Re: ssl connection issues

[Michael Blumenkrantz]

On Tue, 28 Sep 2010 17:56:30 +0200
Nikos Mavrogiannopoulos <address@hidden> wrote:

> On 09/28/2010 11:43 AM, Michael Blumenkrantz wrote:
> 
> > Which code specifically is old?  Should I be using
> > gnutls_priority_set_direct now instead of the other priority functions?
> 
> That's what I noticed. Probably other functions as well.
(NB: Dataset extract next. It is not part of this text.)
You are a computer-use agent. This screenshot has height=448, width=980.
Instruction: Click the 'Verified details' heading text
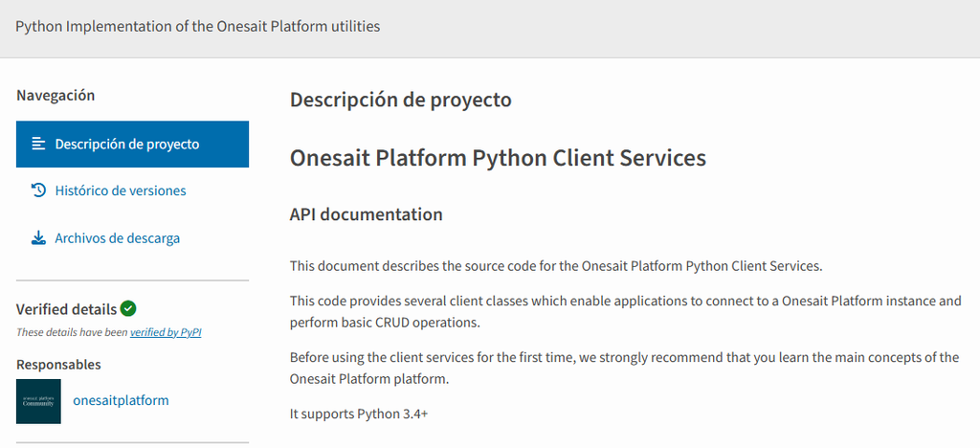click(66, 309)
Check the examples.
> 
> 
> regards,
> Nikos
> 
> 
> 
I have read through the examples and tested using my code.  It functions fine,
though I took your advice and migrated to newer priority strings.  It seems
that I may have found a gnutls bug in handshaking, however, though I will
reserve judgment on that until I have investigated further.  The bug seems to
be if you are doing async connections, you cannot call gnutls_handshake with a
very small amount of data in the buffer or else the handshake will fail with an
error.  Specifically, I find this occurring while receiving data (as a client)
for a session ticket.

I have so far found this to be the case by briefly pausing execution of my
program just before the gnutls_handshake() call where it would be reading from
the file descriptor so that more data can accumulate, and then continuing.  The
handshake completes as expected, where it would have failed if running at
normal speed.

Is it possible that there is a bug like this?

-- 
Mike Blumenkrantz
Zentific: Our boolean values are huge.